From 702d15dd48be58f5c2ec434737b08a673e1651fb Mon Sep 17 00:00:00 2001
From: hmendozap <heist.mendoza@gmail.com>
Date: Wed, 2 Dec 2015 16:45:04 +0100
Subject: [PATCH] Fix binary classification score and added unittest for it

---
 autosklearn/automl.py            |  6 +++++-
 test/automl/test_start_automl.py | 32 ++++++++++++++++++++++++++++++++
 2 files changed, 37 insertions(+), 1 deletion(-)

diff --git a/autosklearn/automl.py b/autosklearn/automl.py
index 6103a11e95..7f358ce3e3 100644
--- a/autosklearn/automl.py
+++ b/autosklearn/automl.py
@@ -606,7 +606,11 @@ def _load_models(self):
             seed)
 
     def score(self, X, y):
+        # fix: Consider only index 1 of second dimension
+        # Don't know if the reshaping should be done there or in calculate_score
         prediction = self.predict(X)
+        if self._task == BINARY_CLASSIFICATION:
+            prediction = prediction[:, 1].reshape((-1, 1))
         return calculate_score(y, prediction, self._task,
                                self._metric, self._label_num,
                                logger=self._logger)
@@ -687,4 +691,4 @@ def _delete_output_directories(self):
                     pass
                 else:
                     print("Could not delete tmp dir: %s" %
-                          self._tmp_dir)
\ No newline at end of file
+                          self._tmp_dir)
diff --git a/test/automl/test_start_automl.py b/test/automl/test_start_automl.py
index ada9a21faf..cbcba020b6 100644
--- a/test/automl/test_start_automl.py
+++ b/test/automl/test_start_automl.py
@@ -40,6 +40,38 @@ def test_fit(self):
         del automl
         self._tearDown(output)
 
+    def test_binary_score(self):
+        """
+        Test fix for binary classification prediction
+        taking the index 1 of second dimension in prediction matrix
+        """
+        if self.travis:
+            self.skipTest('This test does currently not run on travis-ci. '
+                          'Make sure it runs locally on your machine!')
+
+        output = os.path.join(self.test_dir, '..', '.tmp_test_fit')

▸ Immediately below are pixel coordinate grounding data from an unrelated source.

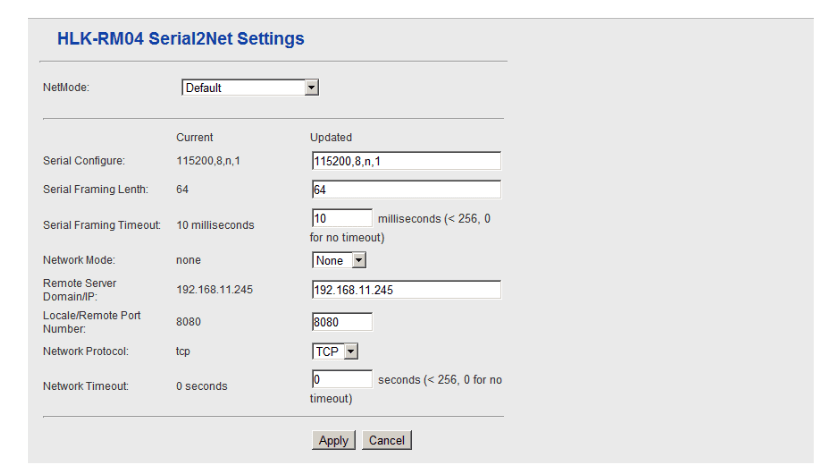This screenshot has height=474, width=827.
Task: Click the Network Protocol label
Action: coord(86,351)
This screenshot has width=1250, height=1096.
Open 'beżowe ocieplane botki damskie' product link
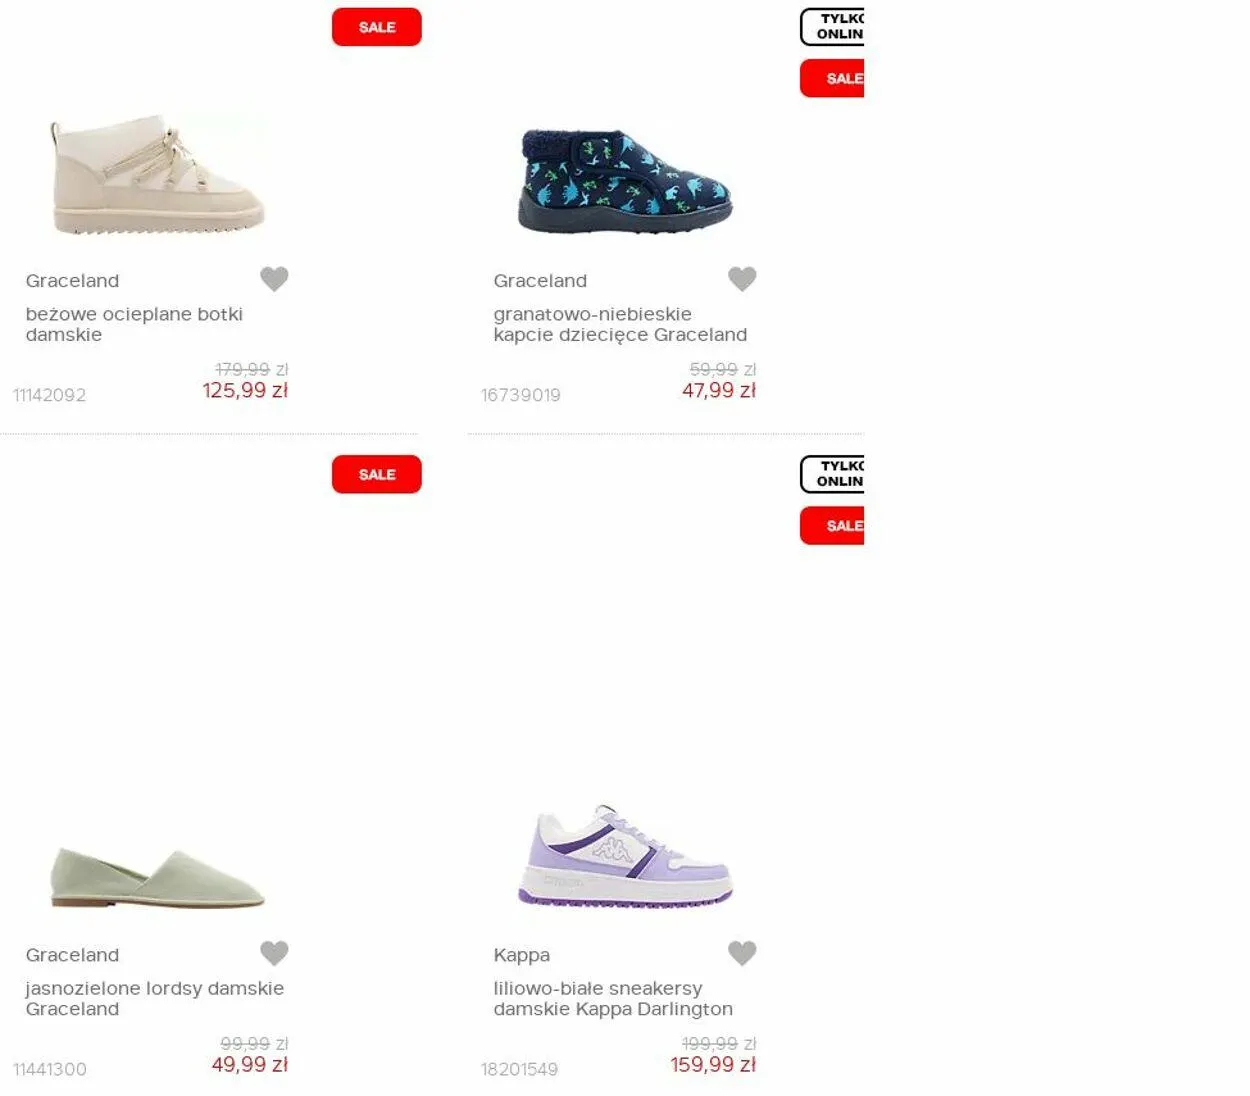pos(135,324)
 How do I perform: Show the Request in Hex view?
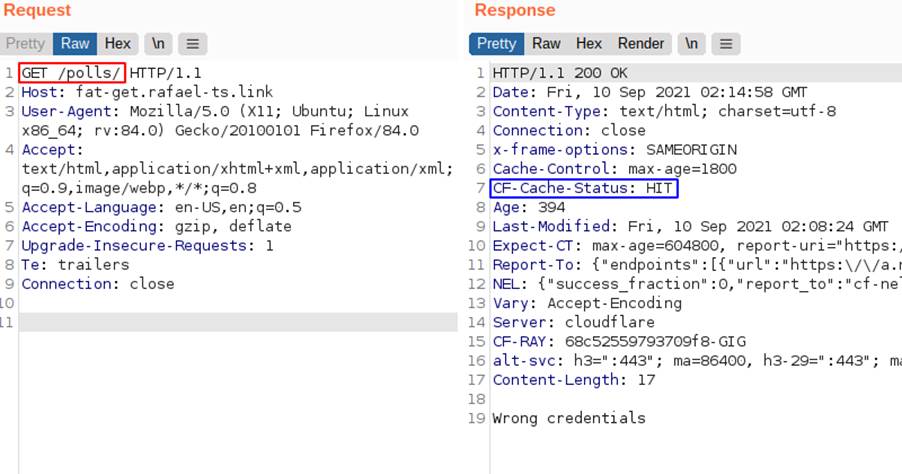pos(118,44)
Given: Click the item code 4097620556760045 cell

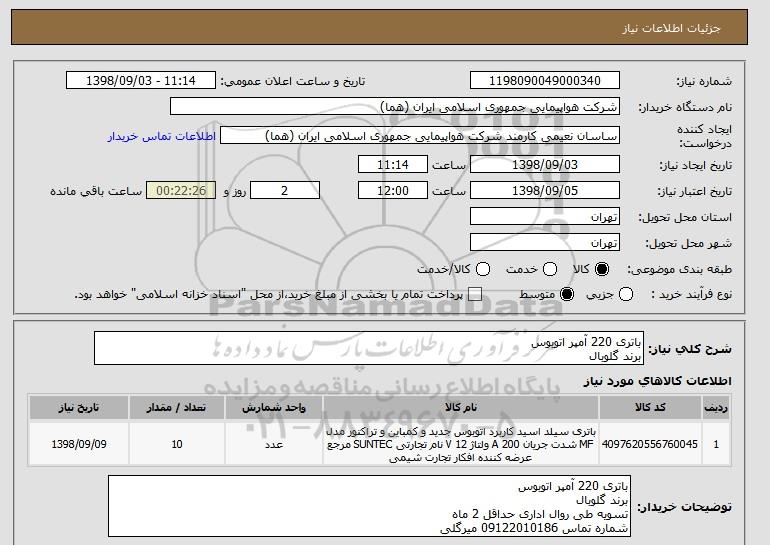Looking at the screenshot, I should 650,444.

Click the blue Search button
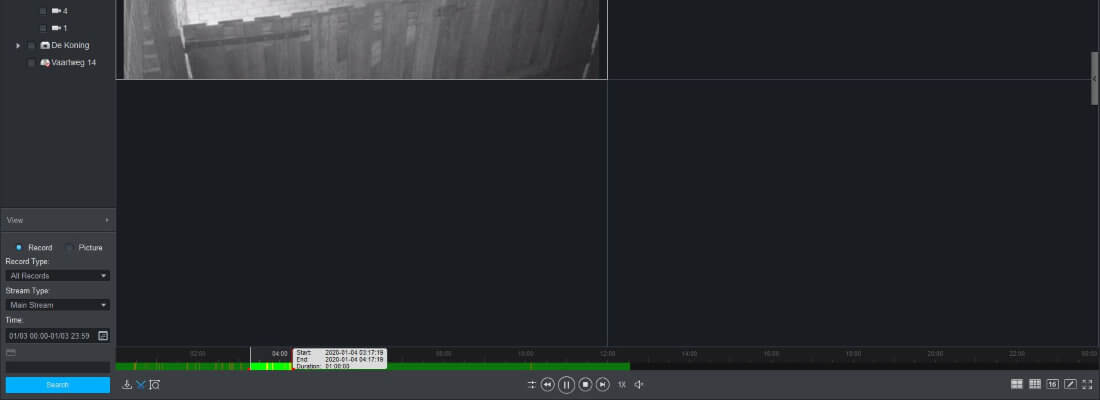[58, 385]
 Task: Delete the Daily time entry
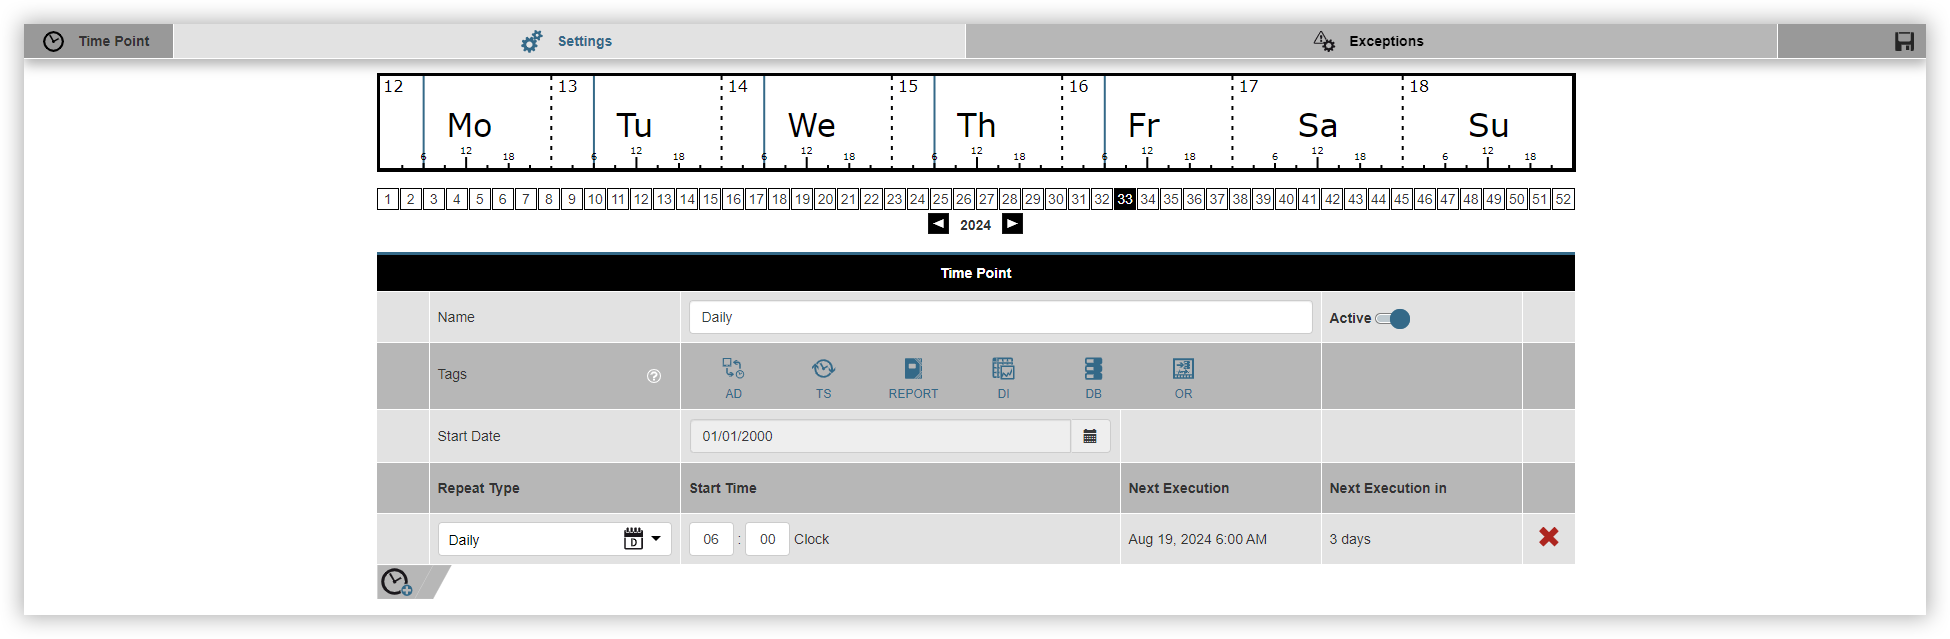[x=1548, y=538]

+        self._setUp(output)
+
+        # Had to use this dummy dataset because
+        # I cannot find a way to efficiently load a binary dataset
+        # without changing files in paramsklearn or automl class
+
+        X_train = np.random.rand(100, 20)
+        Y_train = np.random.randint(0, 2, 100)
+
+        automl = autosklearn.automl.AutoML(output, output, 30, 15)
+        automl.fit(X_train, Y_train, task=BINARY_CLASSIFICATION)
+        self.assertEqual(automl._task, BINARY_CLASSIFICATION)
+
+        X_test = np.random.rand(50, 20)
+        Y_test = np.random.randint(0, 2, 50)
+
+        score = automl.score(X_test, Y_test)
+        self.assertGreaterEqual(score, 0.0)
+
+        del automl
+        self._tearDown(output)
+
     def test_automl_outputs(self):
         output = os.path.join(self.test_dir, '..',
                               '.tmp_test_automl_outputs')